La obediencia en los Padres del Desierto / Por P. José María Prats

«Abba Poimén dijo:

“La voluntad del hombre es una muralla de bronce y una roca que se interpone entre él y Dios. Si renuncia a ella, podrá decirse a sí mismo lo que está escrito en el salmo: ‘con mi Dios escalo la muralla’ [Sal 18,30]”»

12 de marzo de 2015.- (P. José María Prats / Camino Católico) La conversión a la que se nos invita durante la Cuaresma supone participar en la muerte y resurrección de Cristo: morir a nuestra condición de “hombres viejos”, esclavos del pecado, para resucitar como “hombres nuevos” que viven conforme al designio de Dios, en el amor y el don de sí mismos.

De hecho, lo más característico del “hombre viejo” es su deseo de autonomía frente a Dios, su empeño en hacer su voluntad y afirmarse frente a los demás.  El hombre nuevo, en cambio, busca hacer siempre la voluntad divina para alcanzar así su más ardiente aspiración: la comunión con Dios. Así pues, la conversión supone, sobre todo, renunciar a la propia voluntad para acoger incondicionalmente la voluntad de Dios.

Los Padres del Desierto son muy conscientes de ello.
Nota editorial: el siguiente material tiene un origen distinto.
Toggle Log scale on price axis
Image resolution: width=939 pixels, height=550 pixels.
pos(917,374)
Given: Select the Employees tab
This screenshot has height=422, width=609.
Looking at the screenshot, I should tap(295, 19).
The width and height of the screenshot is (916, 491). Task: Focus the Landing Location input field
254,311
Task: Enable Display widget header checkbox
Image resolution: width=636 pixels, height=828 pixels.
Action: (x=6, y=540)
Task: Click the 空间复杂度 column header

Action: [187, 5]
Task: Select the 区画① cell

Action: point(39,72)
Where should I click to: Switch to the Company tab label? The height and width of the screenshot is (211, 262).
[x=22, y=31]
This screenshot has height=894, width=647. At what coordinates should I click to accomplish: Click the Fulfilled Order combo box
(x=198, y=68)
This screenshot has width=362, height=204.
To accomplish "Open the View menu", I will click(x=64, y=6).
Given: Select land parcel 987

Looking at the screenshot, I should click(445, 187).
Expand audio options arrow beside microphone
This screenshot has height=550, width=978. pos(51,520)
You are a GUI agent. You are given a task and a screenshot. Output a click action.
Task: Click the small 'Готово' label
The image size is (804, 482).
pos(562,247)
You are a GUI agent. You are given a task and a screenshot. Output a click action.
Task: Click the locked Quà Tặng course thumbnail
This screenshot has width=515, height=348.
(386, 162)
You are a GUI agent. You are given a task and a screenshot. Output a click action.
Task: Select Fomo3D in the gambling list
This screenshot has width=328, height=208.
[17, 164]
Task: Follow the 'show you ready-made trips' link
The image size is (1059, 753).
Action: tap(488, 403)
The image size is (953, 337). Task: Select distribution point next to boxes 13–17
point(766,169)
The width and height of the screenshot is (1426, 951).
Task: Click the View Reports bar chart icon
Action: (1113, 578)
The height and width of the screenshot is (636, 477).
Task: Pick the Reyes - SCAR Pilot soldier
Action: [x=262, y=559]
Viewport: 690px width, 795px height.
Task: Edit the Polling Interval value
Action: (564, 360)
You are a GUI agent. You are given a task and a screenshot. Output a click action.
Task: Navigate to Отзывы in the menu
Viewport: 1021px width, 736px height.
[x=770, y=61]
El abba Poimén, por ejemplo, presenta la voluntad personal como una sólida muralla de bronce que separa al hombre de Dios y que sólo puede franquearse con una firme renuncia y la ayuda de la gracia:

«Abba Poimén dijo: “La voluntad del hombre es una muralla de bronce y una roca que se interpone entre él y Dios. Si renuncia a ella, podrá decirse a sí mismo lo que está escrito en el salmo: ‘con mi Dios escalo la muralla’ [Sal 18,30]”.»

De hecho, la lucha contra la propia voluntad es el combate por excelencia que debe vencer el ser humano para llegar hasta Dios. Así lo expresa, nuevamente, Poimén:

«Abraham, el discípulo de Agathon, interrogó a Poimén diciendo: “¿Por qué los demonios me combaten?” Y Poimén le respondió: “¿Te combaten los demonios? Ellos no nos combaten todo el tiempo, pues cuando hacemos nuestra propia voluntad, ella actúa ya como demonio que nos aflige a fin de ser cumplida. ¿Quieres saber con quién luchan los demonios? Con Moisés y los que se le asemejan.»

Para vencer el impulso a hacer siempre la propia voluntad, cuando alguien quería iniciarse en la vida eremítica en los desiertos de Egipto, debía buscar un abba, un monje santo y probado, y acompañarlo siempre, imitando su vida y sometiéndose a su voluntad, la cual era entendida como mediadora de la voluntad de Dios. El siguiente apotegma ilustra muy bien esta práctica y la actitud de estos hombres:

«Se contaba de Juan Colobos que, habiéndose retirado con un Anciano en Escete, moraba en el desierto. Su abba, tomando una rama seca la plantó y le dijo: “Cada día, riégala con un cántaro de agua, hasta que produzca fruto”. El agua estaba tan lejos que era necesario partir a la tarde y regresar a la mañana siguiente. Al cabo de tres años, la madera revivió y produjo frutos. Entonces el Anciano, tomando este fruto, lo llevó a la iglesia y dijo a los hermanos: “Tomad, comed el fruto de la obediencia”.»

El hombre contemporáneo, tan celoso de su libertad y de su autonomía, desprecia este mensaje, pero es cada vez más esclavo de sí mismo. No va a ser nada fácil convencerle de que la verdadera libertad y la paz son el fruto de la obediencia a Dios.